▶ [Entries showing where items appear]:

---

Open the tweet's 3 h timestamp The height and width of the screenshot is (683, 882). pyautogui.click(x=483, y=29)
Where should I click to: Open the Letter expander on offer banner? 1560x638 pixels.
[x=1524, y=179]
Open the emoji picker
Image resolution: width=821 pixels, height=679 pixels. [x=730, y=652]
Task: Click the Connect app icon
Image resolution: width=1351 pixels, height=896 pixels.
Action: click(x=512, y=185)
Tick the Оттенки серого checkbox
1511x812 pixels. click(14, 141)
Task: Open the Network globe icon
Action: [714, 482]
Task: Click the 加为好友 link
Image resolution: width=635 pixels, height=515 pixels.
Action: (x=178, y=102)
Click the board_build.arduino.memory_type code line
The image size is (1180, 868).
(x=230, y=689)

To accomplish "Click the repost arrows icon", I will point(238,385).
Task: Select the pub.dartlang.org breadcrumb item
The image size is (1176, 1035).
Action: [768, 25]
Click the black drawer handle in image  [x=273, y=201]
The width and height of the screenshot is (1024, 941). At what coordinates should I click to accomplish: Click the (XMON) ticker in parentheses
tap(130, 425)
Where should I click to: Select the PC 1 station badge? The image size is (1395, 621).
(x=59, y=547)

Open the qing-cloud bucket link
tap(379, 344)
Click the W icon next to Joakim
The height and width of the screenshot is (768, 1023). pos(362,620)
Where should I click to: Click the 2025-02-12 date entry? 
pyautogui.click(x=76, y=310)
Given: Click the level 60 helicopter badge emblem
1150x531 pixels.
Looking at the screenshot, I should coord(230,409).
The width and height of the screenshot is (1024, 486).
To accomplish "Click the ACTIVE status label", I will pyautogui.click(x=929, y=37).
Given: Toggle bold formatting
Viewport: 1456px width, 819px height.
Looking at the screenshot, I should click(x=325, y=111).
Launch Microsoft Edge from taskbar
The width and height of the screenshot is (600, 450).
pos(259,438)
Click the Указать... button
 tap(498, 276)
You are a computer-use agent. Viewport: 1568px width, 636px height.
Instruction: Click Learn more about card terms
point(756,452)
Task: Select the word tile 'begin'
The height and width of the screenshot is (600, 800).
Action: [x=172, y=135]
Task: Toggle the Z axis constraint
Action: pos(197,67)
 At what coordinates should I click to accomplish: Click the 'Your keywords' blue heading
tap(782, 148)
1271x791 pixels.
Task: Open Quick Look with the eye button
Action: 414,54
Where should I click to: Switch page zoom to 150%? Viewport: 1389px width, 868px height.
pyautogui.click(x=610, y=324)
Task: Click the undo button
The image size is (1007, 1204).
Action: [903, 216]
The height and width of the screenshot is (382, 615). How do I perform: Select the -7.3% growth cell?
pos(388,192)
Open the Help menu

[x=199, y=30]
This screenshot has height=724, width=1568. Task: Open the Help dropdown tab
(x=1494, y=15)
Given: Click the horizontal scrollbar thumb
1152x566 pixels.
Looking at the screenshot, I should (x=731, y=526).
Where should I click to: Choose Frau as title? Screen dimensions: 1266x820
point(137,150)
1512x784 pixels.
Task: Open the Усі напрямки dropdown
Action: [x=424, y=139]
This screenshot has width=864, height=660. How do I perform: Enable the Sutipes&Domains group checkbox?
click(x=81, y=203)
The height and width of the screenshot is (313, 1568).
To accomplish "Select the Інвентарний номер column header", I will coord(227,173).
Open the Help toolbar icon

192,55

---

▶ [WHAT THIS TASK INVOLVES]: Copy out the data word for word, starting at the line that contains "Where should I click to: Click" and ending after the line that contains "will pyautogui.click(x=929, y=37).".

▶ [TASK SOLUTION]:
Where should I click to: Click the 2025-02-12 date entry? 
pyautogui.click(x=76, y=310)
Given: Click the level 60 helicopter badge emblem
1150x531 pixels.
Looking at the screenshot, I should coord(230,409).
The width and height of the screenshot is (1024, 486).
To accomplish "Click the ACTIVE status label", I will pyautogui.click(x=929, y=37).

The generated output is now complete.